Tudo que é bom deveria vir em dobro. E no caso do Rival Sons, isso quase sempre acontece. Em 2019, o grupo soltou um combo de canções fantásticas que renderam um vinil duplo sensacional, chamado "Feral Roots" [eleito o melhor disco de rock do ano por jornalistas e críticos de rock brasileiros]. Em 2023 eles decidiram lançar logo dois discos no mesmo ano, que no fim das contas, acabaram se complementando. O ótimo "Darkfighter" saiu primeiro e rendeu elogios em toda mídia especializada por manter a fórmula de hard setentista com pitadas de blues, e depois chegou "Lightbringer", com apenas 6 canções, mas que seguem um roteiro sonoro parecido. Buchanan conta que os álbuns foram divididos de forma temática e que o estado de espírito foi determinante para essa divisão. "Darkfighter é sobre uma jornada muito difícil. Quando você escuta o disco abrindo com "Mirrors", você já entende. É um disco que fala sobre perda de identidade, recuperação de identidade, lutar, perseverar, sobre não desistir mesmo que seja difícil. A escolha de fechar o disco com "Darkside" não foi por acaso. Essa canção é sobre ver outra pessoa desistir.
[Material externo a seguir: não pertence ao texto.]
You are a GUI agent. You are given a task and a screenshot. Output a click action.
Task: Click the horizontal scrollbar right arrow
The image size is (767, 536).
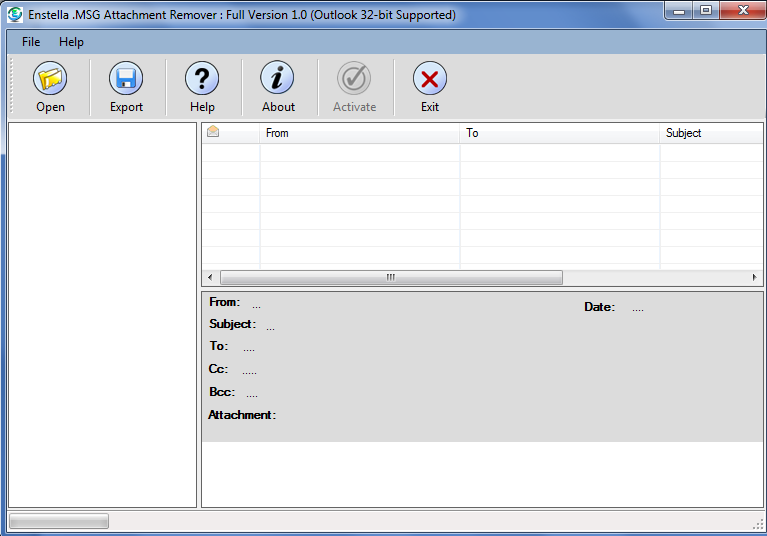click(x=755, y=277)
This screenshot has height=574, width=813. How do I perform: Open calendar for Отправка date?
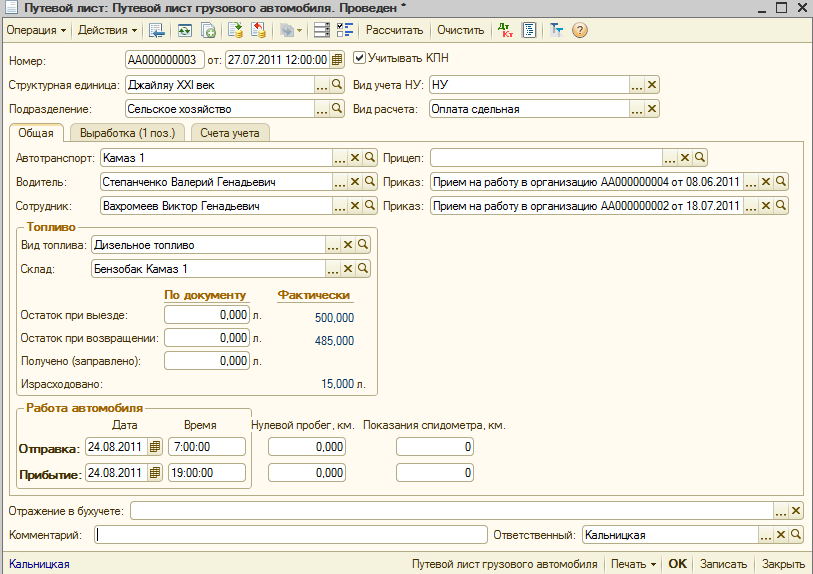[x=155, y=447]
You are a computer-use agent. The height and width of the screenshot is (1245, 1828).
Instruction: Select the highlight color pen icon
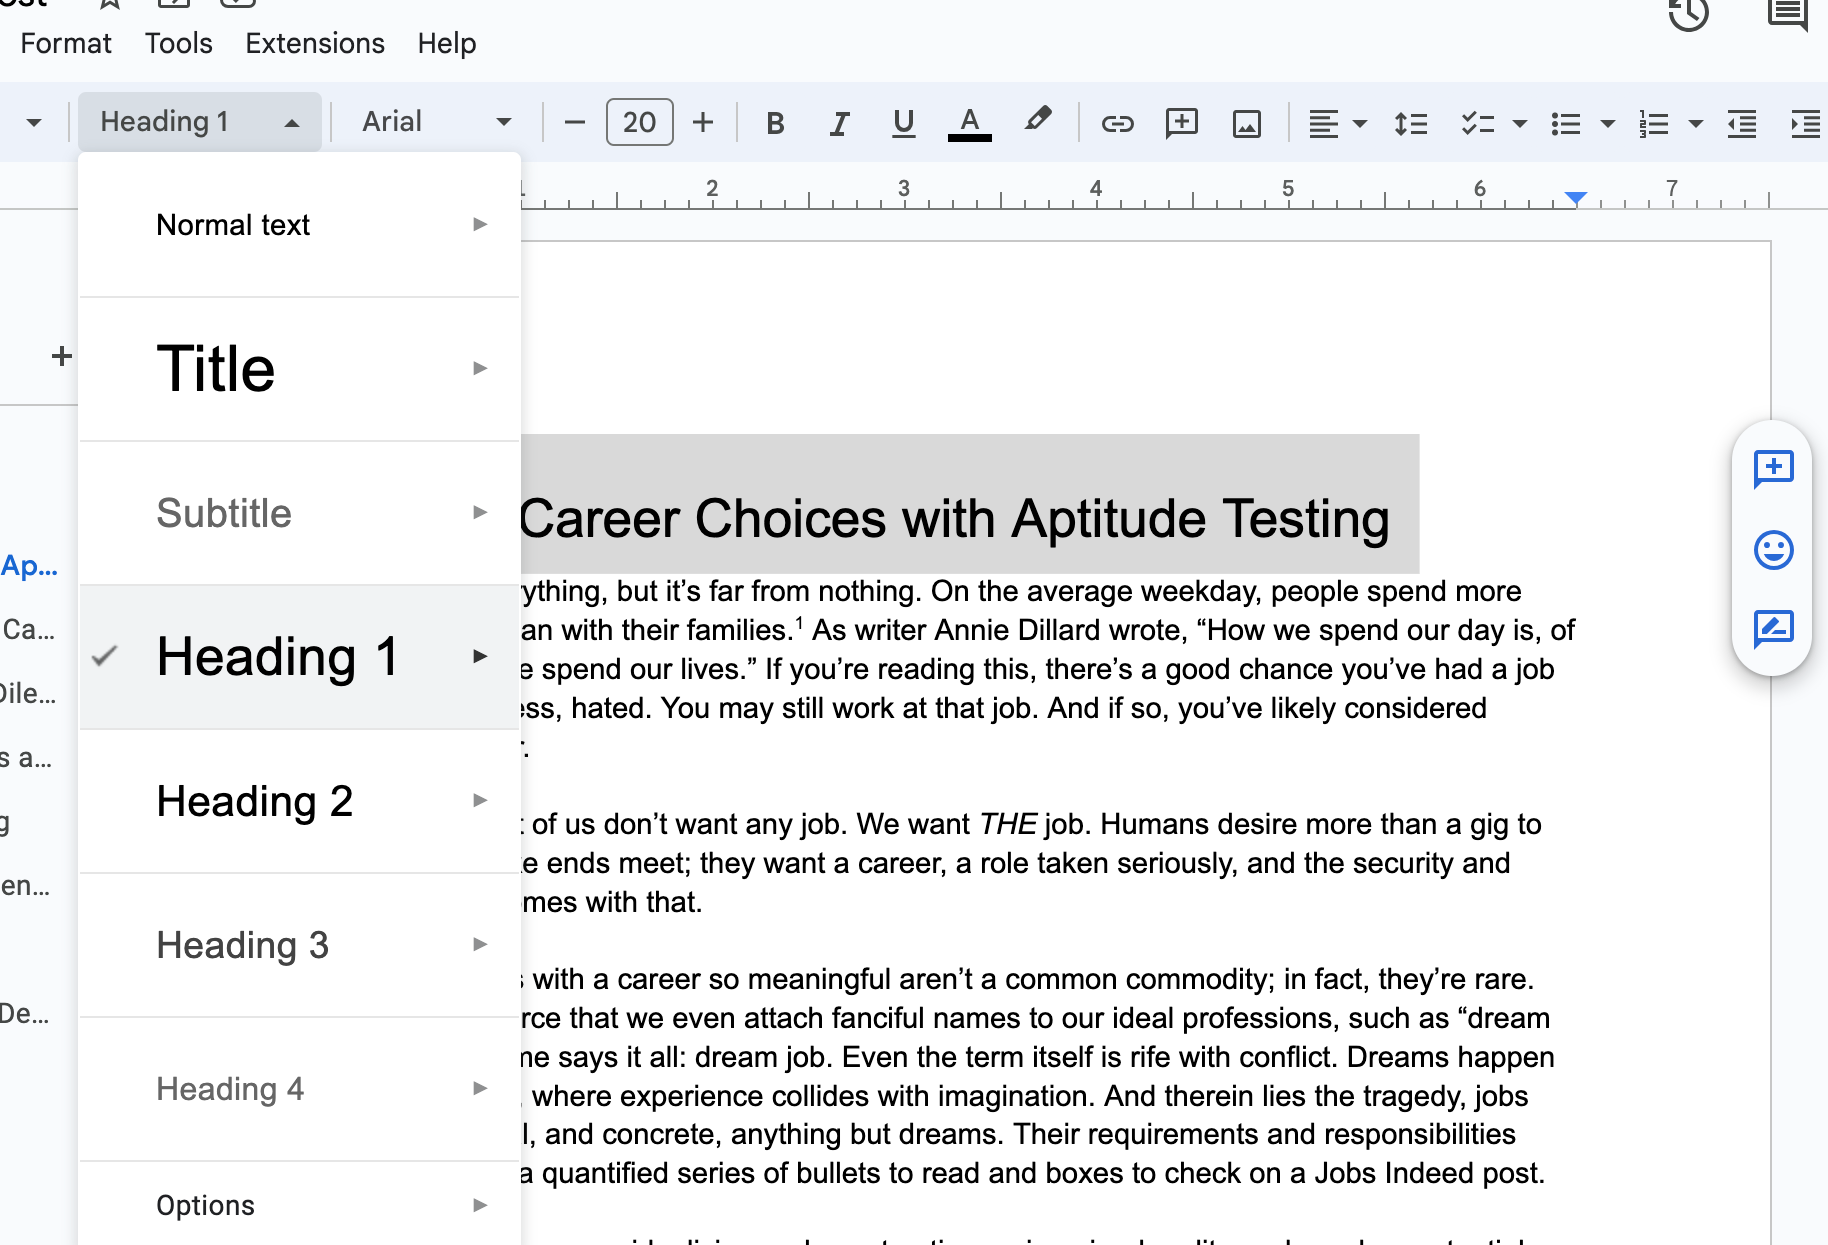(1037, 121)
É quando vocês estão juntos num lado negro, e você vê a pessoa que está do seu lado caindo, mas você precisa continuar", explica Jay. "Já Lightbringer tem muito a ver com o fim dessa jornada. Tem muito sobre o retrospecto e o reflexo de ter passado por isso. Lightbringer tem muito sobre crescimento. É sobre o crescimento pessoal como resultado disso e quando você ouvir estas músicas, acredito que terá um contexto", complementa o vocalista.
O Rival Sons já trabalha em seu próximo álbum de estúdio e Jay Buchanan está empolgado em oferecer o melhor possível. Durante entrevista ao The Sound Lab, o vocalista falou sobre a expectativa para fazer um disco que esteja de acordo com a história da banda.
Em março, o vocalista lançou o álbum solo "Weapons of Beauty". O trabalho conta com uma sonoridade mais intimista em comparação ao Rival Sons, oferecendo arranjos predominantemente acústicos. O músico também participou do filme "Springsteen: Salve-me do Desconhecido", que chegou aos cinemas ano passado e está disponível no streaming Disney+.